Yaklaşık altı
aydır her sabah 6:30’ta küçük Yuki kızımız bizi ağlayarak uyandırıyor. Çünkü
çişi gelmiş dışarıya çıkmak istiyor. Ama kıza yetişmek mümkün değil ki!
Birimiz
kalkıp aşağı inene kadar Yuki genelde altına işemiş oluyor. Sırf bu nedenle
hala gece kapalı kafes ve altına gazete kağıdı sererek yatıyor.
İyi de, keşke
yapılacak iş bu kadar olsa. Ama maalesef iş burada bitmiyor. Köpeklerimizin
çoğu uykucu olsa da, Yuki’nin dışarıya çıktığını görünce, Thea ve Gypsy de çıkmak
istiyorlar. Tabi ki Thea yağmurlu günlerde dışarıda kalamıyor. Birkaç dakika
bekledikten sonra onu içeriye almak gerekiyor. Anlayacağın, iş bitene kadar
uykudan eser kalmıyor.
======
Yönergeler —
1. Köpekler hakkındaki metnin "İyi de, keşke" ile başlayıp "uykudan eser kalmıyor." ile biten kısmında "yağmurlu" yerine "karlı" yazarak güncelleyin ve bu kısmı yeniden verin.
2. Köpekler hakkındaki metinde adı geçen bütün köpeklerin adlarını lütfen listeleyin.

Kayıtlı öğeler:
======
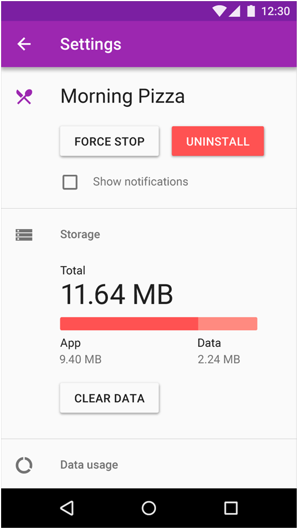Image resolution: width=298 pixels, height=529 pixels.
Task: Uninstall the Morning Pizza app
Action: (218, 141)
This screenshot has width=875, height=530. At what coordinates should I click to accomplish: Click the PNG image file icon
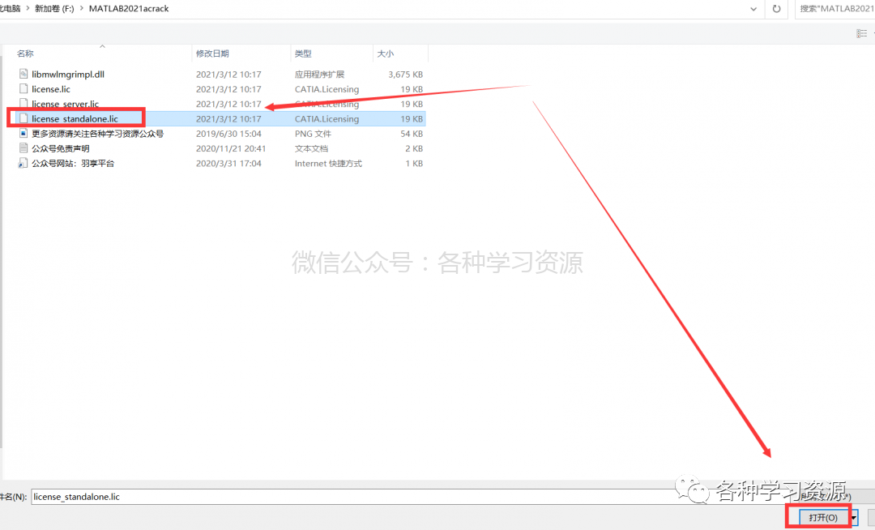[x=23, y=134]
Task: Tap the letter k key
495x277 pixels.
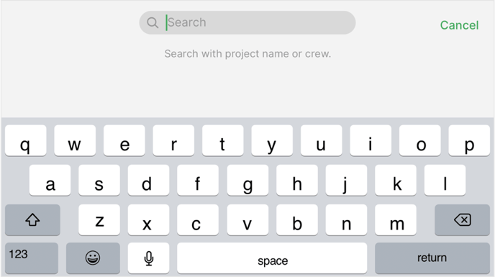Action: coord(396,180)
======
Görev Sonuçları —
1.
İyi de, keşke
yapılacak iş bu kadar olsa. Ama maalesef iş burada bitmiyor. Köpeklerimizin
çoğu uykucu olsa da, Yuki’nin dışarıya çıktığını görünce, Thea ve Gypsy de çıkmak
istiyorlar. Tabi ki Thea karlı günlerde dışarıda kalamıyor. Birkaç dakika
bekledikten sonra onu içeriye almak gerekiyor. Anlayacağın, iş bitene kadar
uykudan eser kalmıyor.

2. Yuki, Thea, Gypsy